Gli affari per la Jindal non sono stati affatto rosei negli ultimi anni, tanto da richiedere di optare per una riduzione del 50% in Germania con la diminuzione di 300 unità. “La Treofan tedesca ha perso in 5 anni tra i 4 e i 10 milioni, mentre l’Italia ne ha guadagnati dai 4 ai 10”. Come conseguenza diretta è arrivata allora la spietata legge del mercato che chiede di tagliare la testa alla concorrenza. “Questa azienda” – aggiunge Lulli usando una metafora tagliente – “ha una mitragliatrice, ma gli ordini che corrispondono al caricatore di una Beretta”. La parte commerciale è stata interamente assorbita dalla multinazionale e le richieste dei clienti arrivano ormai direttamente a Jindal che ha il monopolio totale della produzione Treofan. Eppure: “Loro non hanno né i macchinari né la possibilità di realizzare i nostri prodotti. Gli impianti Jindal avevano fino a un anno fa mancanza di ordini, dunque le laccatrici che erano a Virton, in Belgio e a Brindisi erano scariche, mentre le nostre erano stracariche. Scavalcato l’anno, finito questo processo di unificazione, ci hanno svuotato di ordini e ci girano solo le produzioni che loro non sono idonei a fare”.
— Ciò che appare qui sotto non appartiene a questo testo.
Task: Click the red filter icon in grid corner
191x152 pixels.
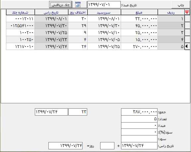Action: pyautogui.click(x=187, y=12)
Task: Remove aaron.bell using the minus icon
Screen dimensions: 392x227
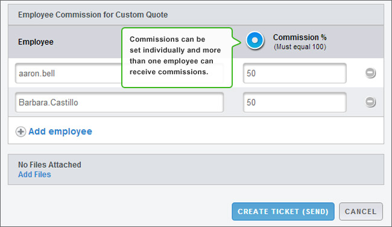Action: tap(370, 73)
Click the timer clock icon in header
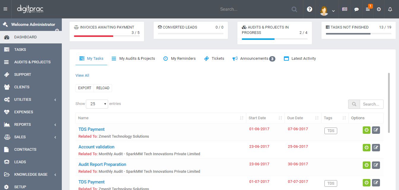 [379, 9]
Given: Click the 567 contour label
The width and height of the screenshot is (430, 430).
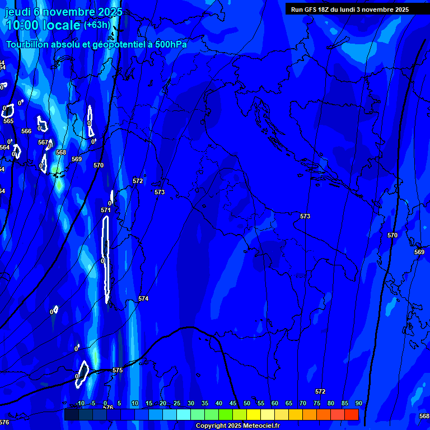Looking at the screenshot, I should (x=43, y=143).
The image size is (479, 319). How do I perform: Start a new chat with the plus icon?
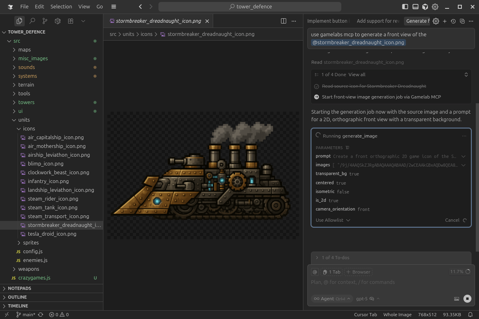444,21
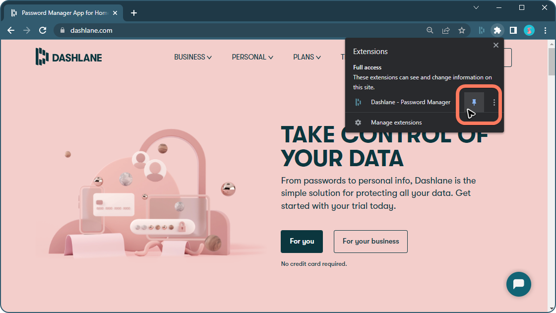This screenshot has width=556, height=313.
Task: Click the 'For your business' button
Action: point(371,242)
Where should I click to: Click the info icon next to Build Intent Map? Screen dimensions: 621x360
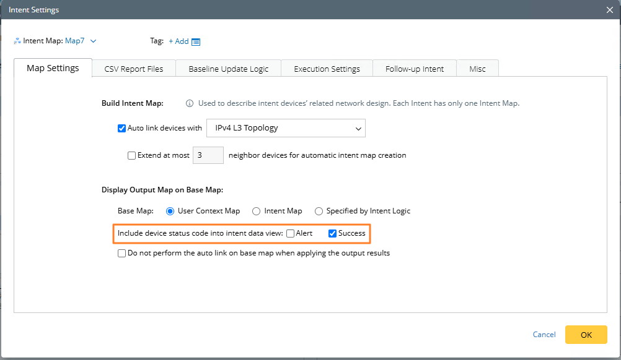190,103
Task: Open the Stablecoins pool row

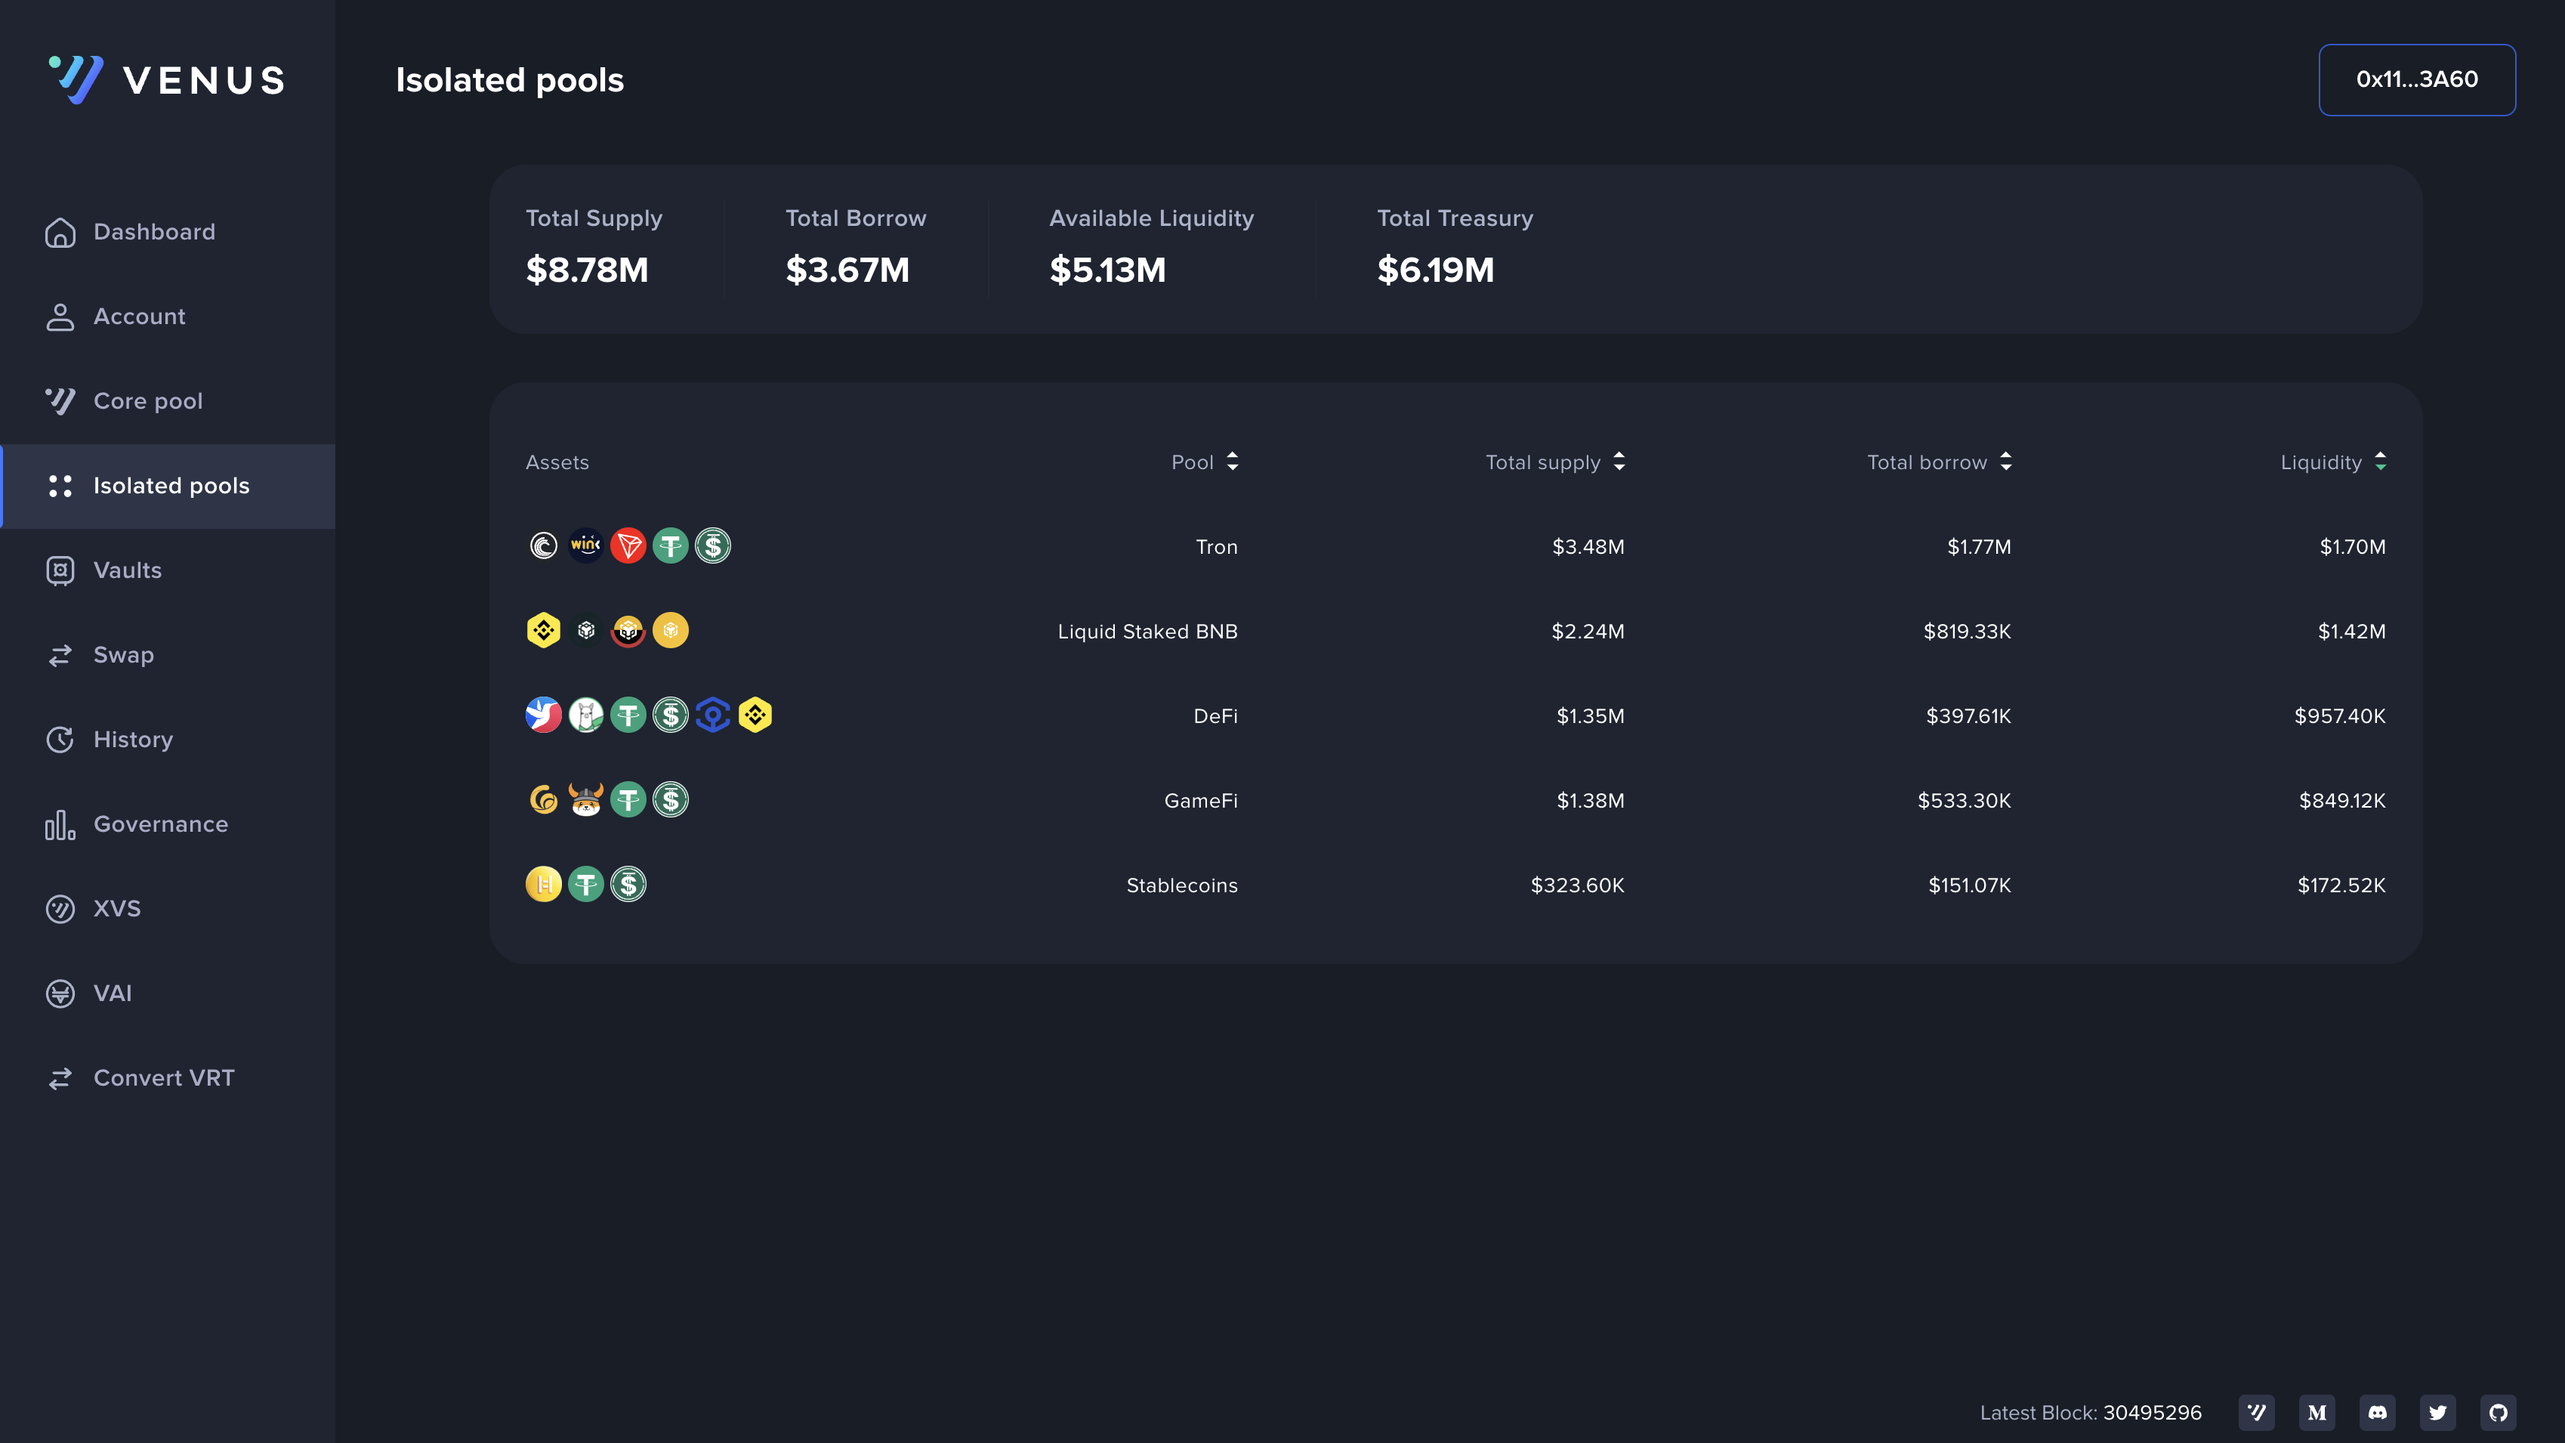Action: [1181, 885]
A questo si aggiunge il fatto che alcune speciality con il marchio Treofan sono state trasferite sugli impianti di Brindisi, purtroppo a danno dell’azienda umbra. “Non è legale, non si possono spostare le produzioni. A Brindisi l’azienda ha preso dei finanziamenti europei poco meno di un anno fa, pertanto in teoria c’è la possibilità di revoca degli stessi, perché prima hanno chiuso Battipaglia e adesso hanno dichiarato la vendita”. Qualcuno è in grado di controllare? “Il ministero non vuole agire”, dice Nulli. “Il nostro intento è mettere la proprietà a un tavolo, non ci sono riuscite negli anni né Brindisi né Battipaglia e se il ministero collabora, si fa un’azione collettiva. Non si può condurre una battaglia tra regioni, ma non si può neanche permettere a una azienda di far campare 250 persone chiudendo altre due aziende che ne hanno altrettante. Questa è la realtà”.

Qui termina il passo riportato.